You may have heard people talking about ‘retail and ‘industry’ superannuation funds - or maybe you’re hearing these terms for the first time. Either way, there are some important differences between them and this handy guide will help you navigate the various types of superannuation funds available.
What’s out there?
There are multiple types of superannuation funds but most Australians are with a retail or industry fund.
Industry Super Funds were mainly started by trade unions and employer associations as a joint enterprise to ensure Australians had money set aside for retirement. They are profit to member organisations, which means that profits are returned to members, not shareholders. This in turn has led to higher net benefit, as illustrated in the graph below. These days, most industry super funds are open to the public although some are linked to particular industries.

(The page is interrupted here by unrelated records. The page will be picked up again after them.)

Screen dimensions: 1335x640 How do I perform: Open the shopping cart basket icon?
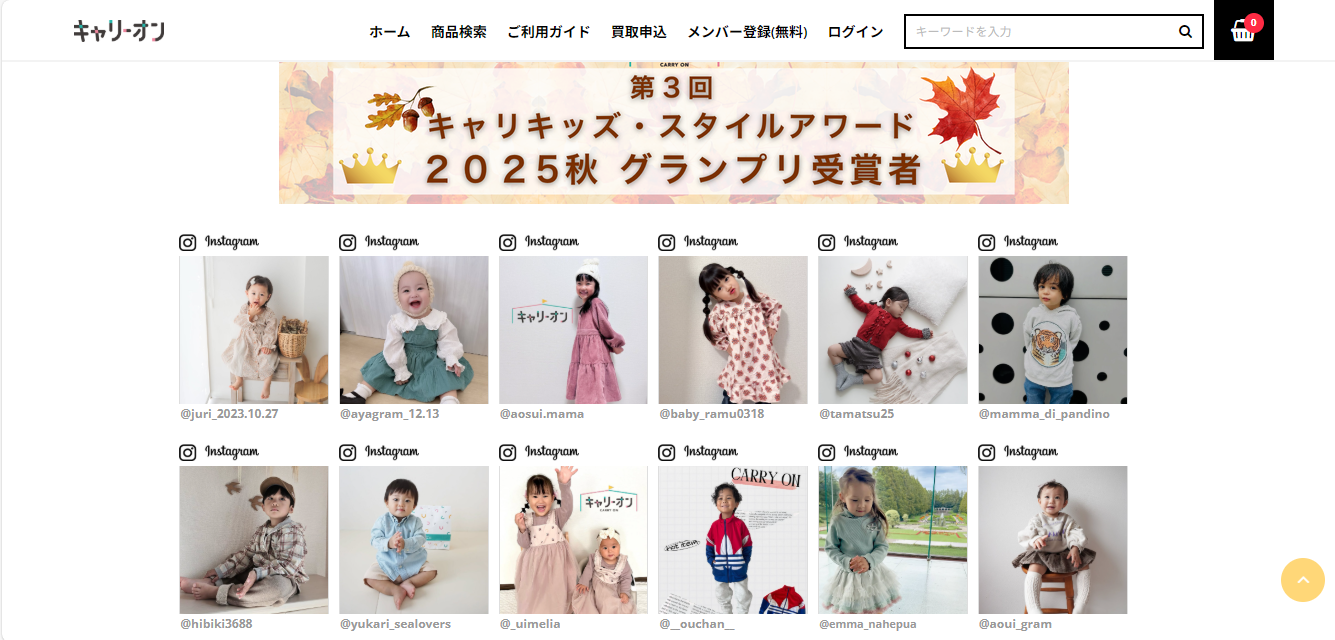pos(1243,30)
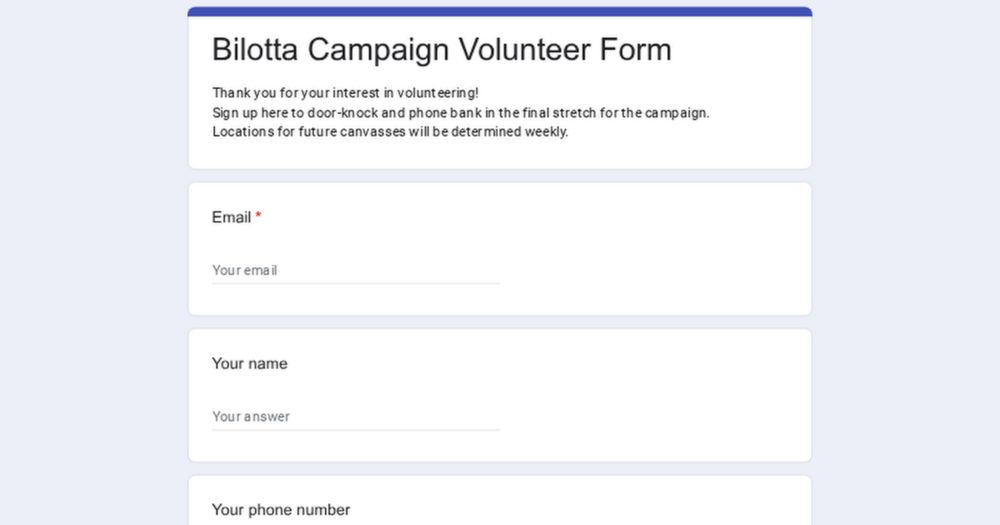The image size is (1000, 525).
Task: Click the blue accent bar atop the form
Action: [x=500, y=12]
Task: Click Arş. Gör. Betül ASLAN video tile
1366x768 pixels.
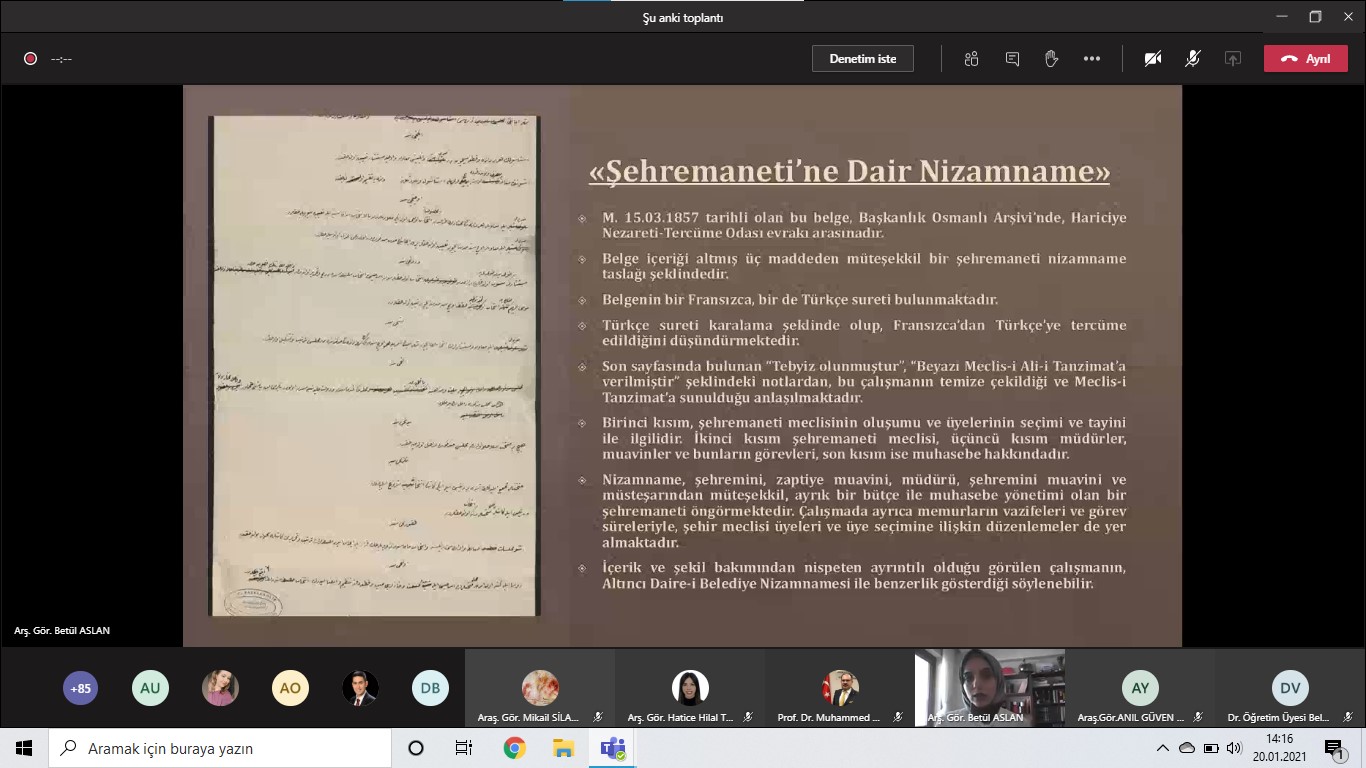Action: click(x=989, y=686)
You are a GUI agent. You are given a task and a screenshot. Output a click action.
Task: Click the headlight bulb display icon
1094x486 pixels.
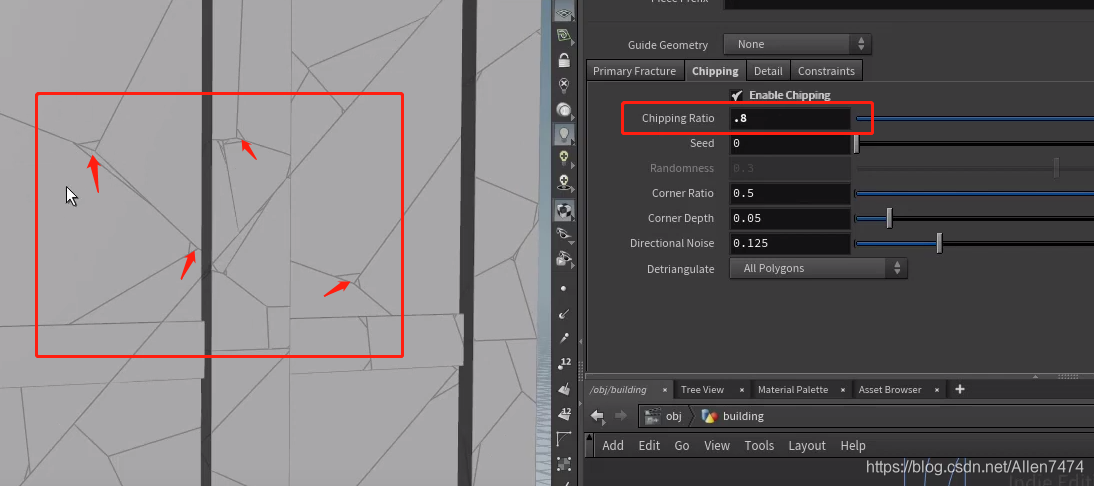tap(564, 134)
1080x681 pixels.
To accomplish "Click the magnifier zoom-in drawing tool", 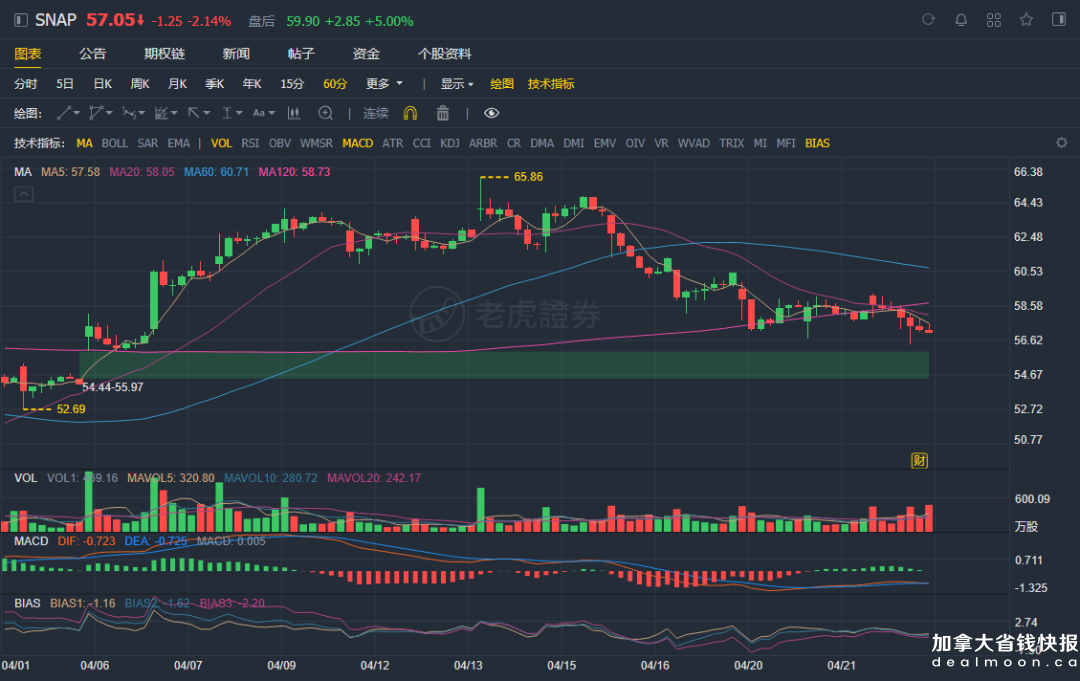I will pyautogui.click(x=325, y=113).
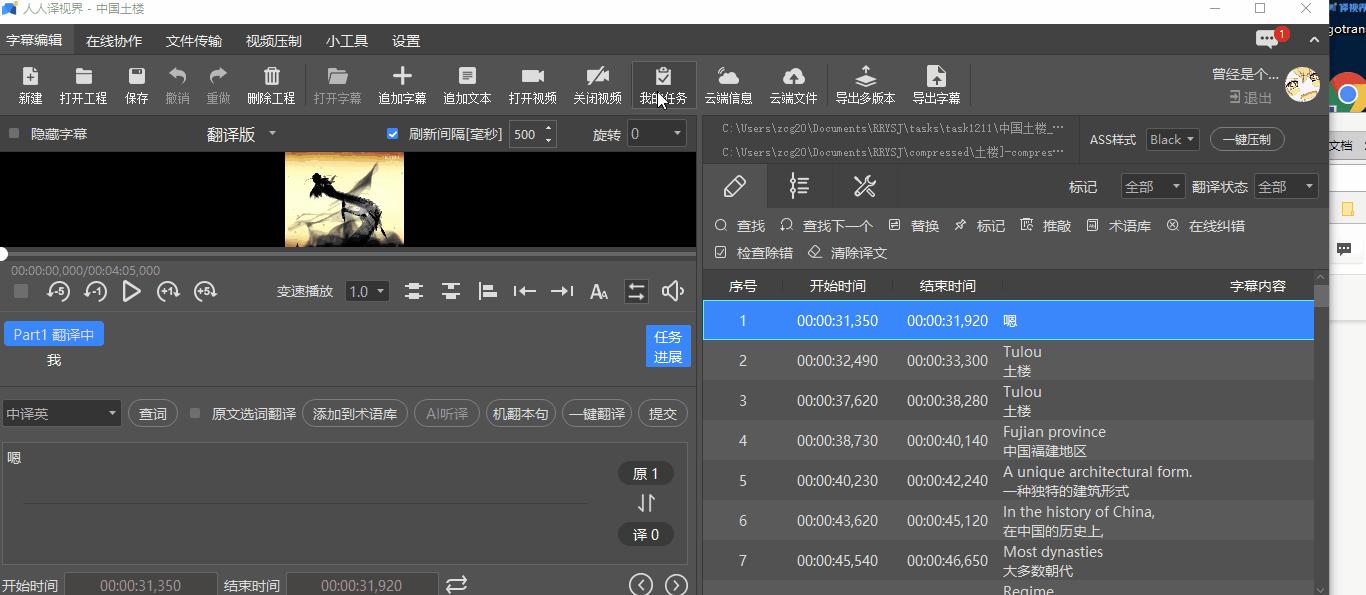The width and height of the screenshot is (1366, 595).
Task: Click the 我的任务 tasks icon
Action: point(663,85)
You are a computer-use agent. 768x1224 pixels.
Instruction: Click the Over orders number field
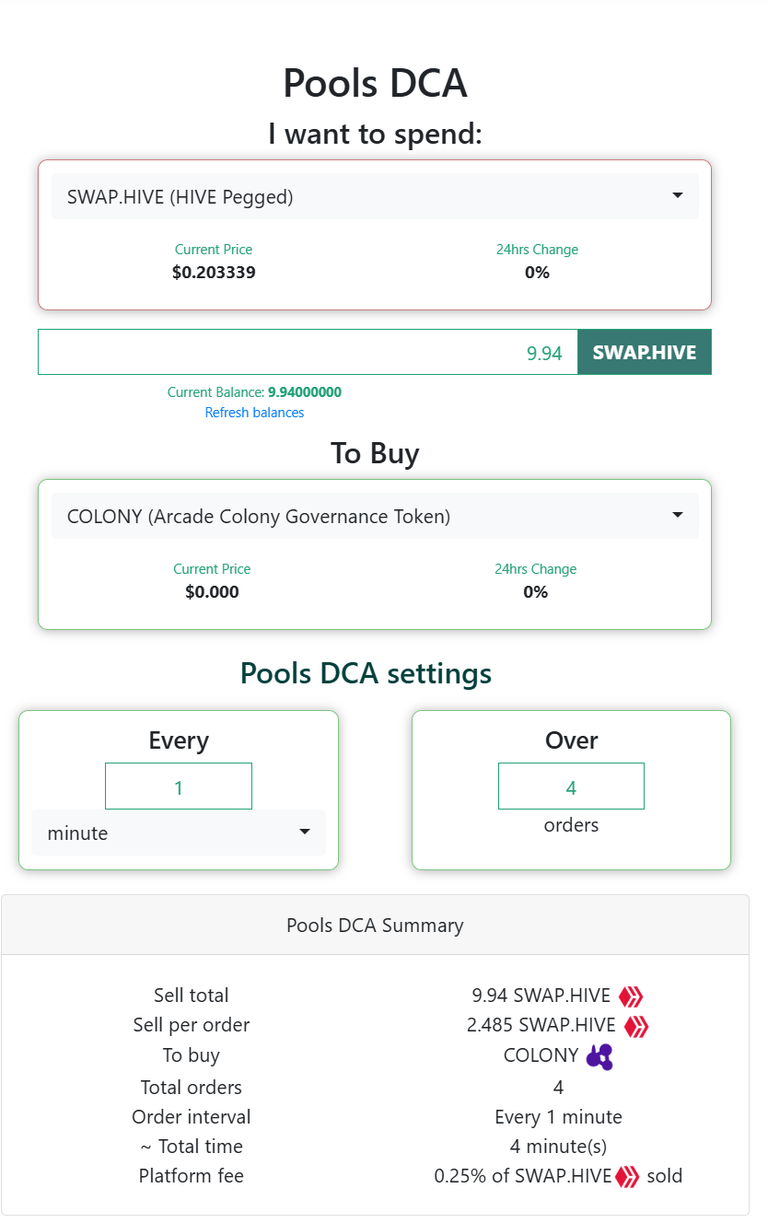(x=571, y=786)
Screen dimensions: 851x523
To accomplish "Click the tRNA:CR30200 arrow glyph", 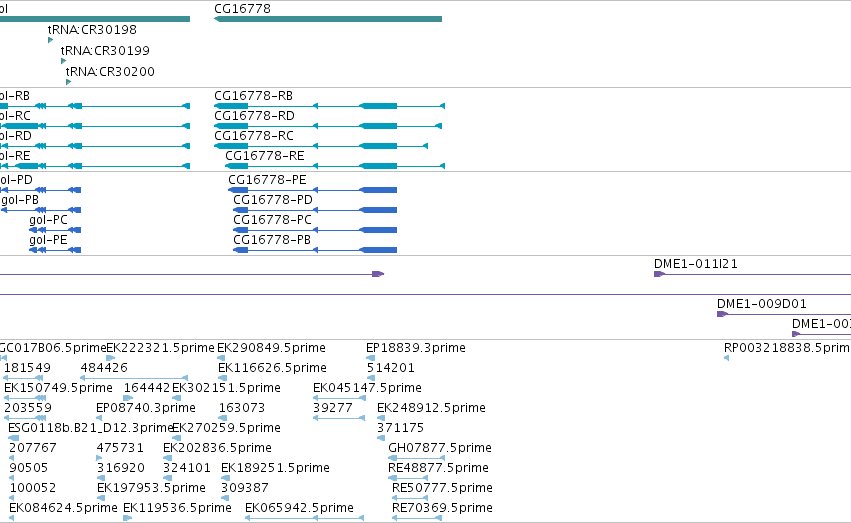I will coord(68,82).
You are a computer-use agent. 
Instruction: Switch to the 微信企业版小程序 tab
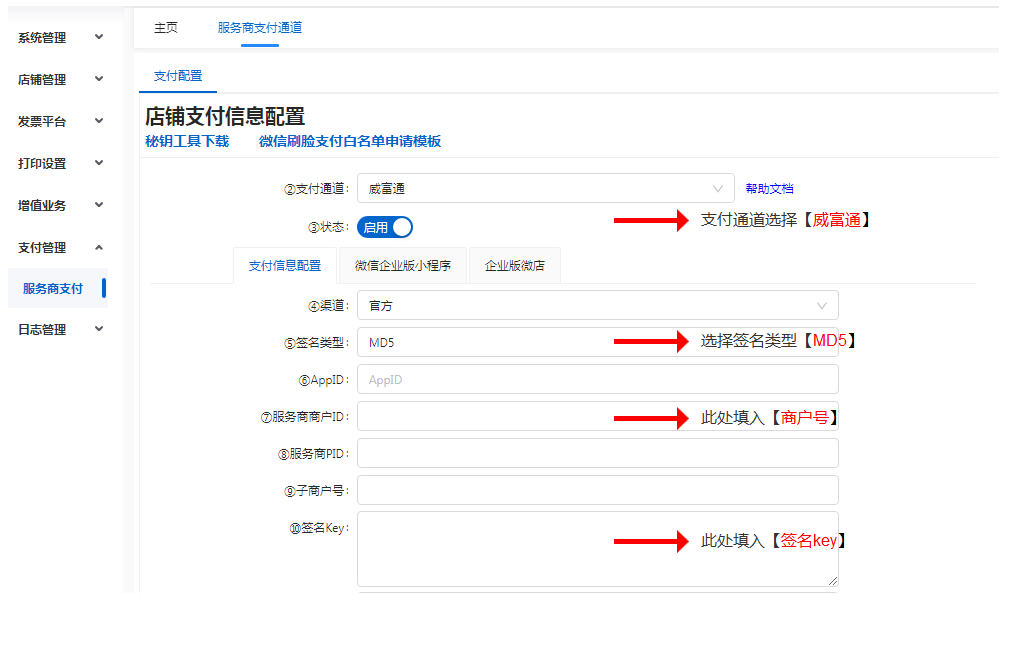(403, 266)
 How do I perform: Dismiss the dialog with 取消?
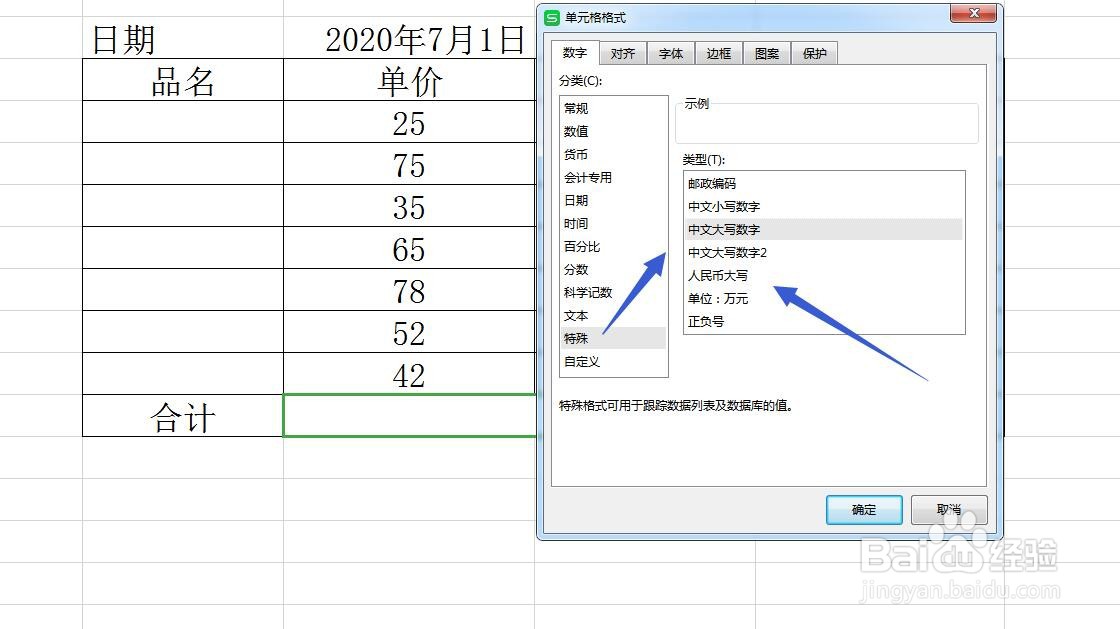click(949, 509)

AustralianSuper is an industry super fund and we’re also Australia’s largest super fund overall. We’re not linked to any specific industry, which means any Australian can invest with us, regardless of the industry they work in.
Retail Super Funds are run by financial institutions (such as banks) and wealth management companies. Technically, as they’re considered trusts, no super fund is allowed to make a profit, but many Retail Funds outsource functions, like administration and investment management, to companies that are owned by the same financial institution that owns the super fund. These administration and investment management companies are allowed to make a profit which can then be returned to parent company’s shareholders.
When a financial adviser recommends a retail fund to their client, they can receive a commission. When it comes to returns, on average over the 10 years up to 30 June 2017, Retail Funds returned around $15,000 less to their members than the average Industry SuperFund3.
Corporate funds are created by a company to provide superannuation for their employees. Once quite common, many have now closed.
Public sector funds are created for employees of a Federal or State government. Most are only open to government employees.
Self Managed Super Funds (SMSFs) are private superannuation funds that are regulated by the Australian Tax Office and managed by individuals, called trustees, for up to four members. Anyone can run their own SMSF but they must stick to rigorous regulation like setting up an investment strategy and arranging an annual audit by an SMSF regulator. As set-up and running costs can be high, SMSFs are typically most cost-effective for individuals with large balances.
So what does this mean for my super balance?
While past performance is not a reliable indicator of future performance, or the sole factor to consider in relation to super, the net benefit graph below shows how AustralianSuper compared to the average super fund and the average retail super fund over the past 15 years. The totals show what a member would have had after 15 years, in addition to their $50,000 starting balance and employer contributions, assuming they started with a $50,000 annual salary*.
And, if the same member had been with AustralianSuper for only the previous 3 or 10 years, the net benefit would also be higher relative to averages for all super funds and retail super funds.